Agriculture

Interim Budget 2019: Farmer leaders criticise PM Kisan Samman Nidhi

Say it adds insult to the injury of farmers

 
By DTE Staff
Published: Monday 04 February 2019

Farmers and farm activists from nine states across the country who had gathered in Shikohpur village in Haryana to watch and respond to the Union Budget, have dismissed the government’s declaration of the PM Kisan Samman Nidhi as ‘adding insult to farmers’ injury’.

While claiming that it is a major step towards doubling farmers’ income and that the farmers will not need to go to moneylenders, the Budget speech announced Rs 6,000 per year per family. “In comparison, the Rythu Bandhu scheme of the Telangana government provides Rs10,000 per acre of support, which means that a 5-acre farmer would get Rs 50,000 per year, giving at least partial support towards cultivation cost. It is a joke to declare that the meagre Rs 6,000 per year will save farmers from the moneylenders, when a typical small farmer requires an investment of at least Rs 1 lakh in cost of cultivation," said Kirankumar Vissa from Rythu Swarajya Vedika, Telangana.  

“The government’s real intention is clear from the decision to begin this scheme retrospectively and to pass on the first installment within this financial year. Clearly, this is a desperate measure to buy farmers’ votes, by transferring Rs.2,000 to their accounts before the election. It is a double insult to the farmers that the government expects to get the farmers’ votes so cheap. Farmers will surely reject this dishonourable bargain," Yogendra Yadav, president of Swaraj India, said. 

The leaders said Prime Minister Modi’s announcement also suffered from additional infirmities, since the PM Kisan Samman Nidhi excluded farmers above five acres even in rain-fed areas, landless cultivators, tenant farmers, and the millions of farmers who do not have land pattas, including Adivasi farmers. It was also not clear how the scheme will be implemented in such a short time period in the absence of any data base of all the farmers. 
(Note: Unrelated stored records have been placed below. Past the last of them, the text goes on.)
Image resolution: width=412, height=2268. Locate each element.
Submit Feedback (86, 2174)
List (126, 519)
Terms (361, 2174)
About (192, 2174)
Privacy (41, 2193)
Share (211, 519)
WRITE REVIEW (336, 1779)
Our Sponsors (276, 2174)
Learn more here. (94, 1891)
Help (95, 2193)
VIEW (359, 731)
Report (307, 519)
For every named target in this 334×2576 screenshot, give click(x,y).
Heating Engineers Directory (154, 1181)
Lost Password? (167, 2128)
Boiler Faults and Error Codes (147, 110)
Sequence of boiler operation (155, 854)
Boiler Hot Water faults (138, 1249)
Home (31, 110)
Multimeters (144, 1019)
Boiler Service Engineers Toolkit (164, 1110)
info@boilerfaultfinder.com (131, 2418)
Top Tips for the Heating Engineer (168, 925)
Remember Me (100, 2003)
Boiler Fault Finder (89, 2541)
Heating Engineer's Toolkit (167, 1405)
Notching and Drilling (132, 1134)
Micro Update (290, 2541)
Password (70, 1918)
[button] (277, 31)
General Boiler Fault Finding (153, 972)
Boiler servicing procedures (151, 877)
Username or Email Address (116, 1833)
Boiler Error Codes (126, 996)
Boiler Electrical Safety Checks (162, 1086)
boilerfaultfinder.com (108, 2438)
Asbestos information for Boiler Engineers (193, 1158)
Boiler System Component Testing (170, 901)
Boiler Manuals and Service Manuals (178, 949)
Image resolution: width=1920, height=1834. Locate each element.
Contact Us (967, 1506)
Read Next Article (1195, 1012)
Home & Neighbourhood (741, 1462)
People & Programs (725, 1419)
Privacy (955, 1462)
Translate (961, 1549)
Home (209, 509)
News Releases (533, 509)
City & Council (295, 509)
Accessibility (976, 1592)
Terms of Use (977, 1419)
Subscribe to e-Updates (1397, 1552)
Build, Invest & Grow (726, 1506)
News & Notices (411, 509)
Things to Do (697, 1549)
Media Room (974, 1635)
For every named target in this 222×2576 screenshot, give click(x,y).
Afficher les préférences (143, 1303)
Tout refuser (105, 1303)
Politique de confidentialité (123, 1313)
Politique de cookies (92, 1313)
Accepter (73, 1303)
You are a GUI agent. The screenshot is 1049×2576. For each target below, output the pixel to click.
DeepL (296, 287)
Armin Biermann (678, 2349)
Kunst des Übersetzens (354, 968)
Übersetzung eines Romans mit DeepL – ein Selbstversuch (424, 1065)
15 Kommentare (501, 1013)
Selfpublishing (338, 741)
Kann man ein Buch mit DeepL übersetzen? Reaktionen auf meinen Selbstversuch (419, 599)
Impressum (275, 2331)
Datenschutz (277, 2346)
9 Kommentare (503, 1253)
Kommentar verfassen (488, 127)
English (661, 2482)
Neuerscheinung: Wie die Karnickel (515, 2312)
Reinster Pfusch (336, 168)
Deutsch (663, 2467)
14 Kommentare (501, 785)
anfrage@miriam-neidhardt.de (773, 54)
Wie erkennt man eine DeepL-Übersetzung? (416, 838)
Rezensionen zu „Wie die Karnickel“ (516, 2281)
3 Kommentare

They added that the announcement on interest subvention was of minor significance because it applied only to loans which were rescheduled during calamities. With most natural calamities not even being declared by the government and poor implementation of loan rescheduling, this benefit would hardly go to 1 per cent of the farmers. “Piyush Goyal declared that the government will do anything for protection and promotion of the cow and set up a Commission for the same. But what is he doing to protect those farmers who protect the cows? He did not even acknowledge the huge problem of stray cattle that have become the scourge of the farmers in villages across India, due to the irrational policies on cattle trade and the havoc by ‘gaurakshaks’," said Avik Saha of Jai Kisan Andolan. 

Yogesh Pandey of Swabhiani Shetkari Sangathana expressed deep disappointment that the problem of mounting dues of sugarcane farmers, in excess of Rs 11,000 crores, did not merit even a mention in the Union Minister of Finance’s speech.

Farmers and farm activists from nine states — Haryana, Uttar Pradesh, Rajasthan, Punjab, Maharashtra, Telangana, Andhra Pradesh, Delhi and Uttarakhand — had assembled at the meeting. Farmer organisations represented at the meet included Swaraj India, Jai Kisan Andolan, Rythu Swarajya Vedika, Swabhimani Shetkari Sanghatan, Terai Kisan Sangathan and Bharatiya Kisan Union (Benipal).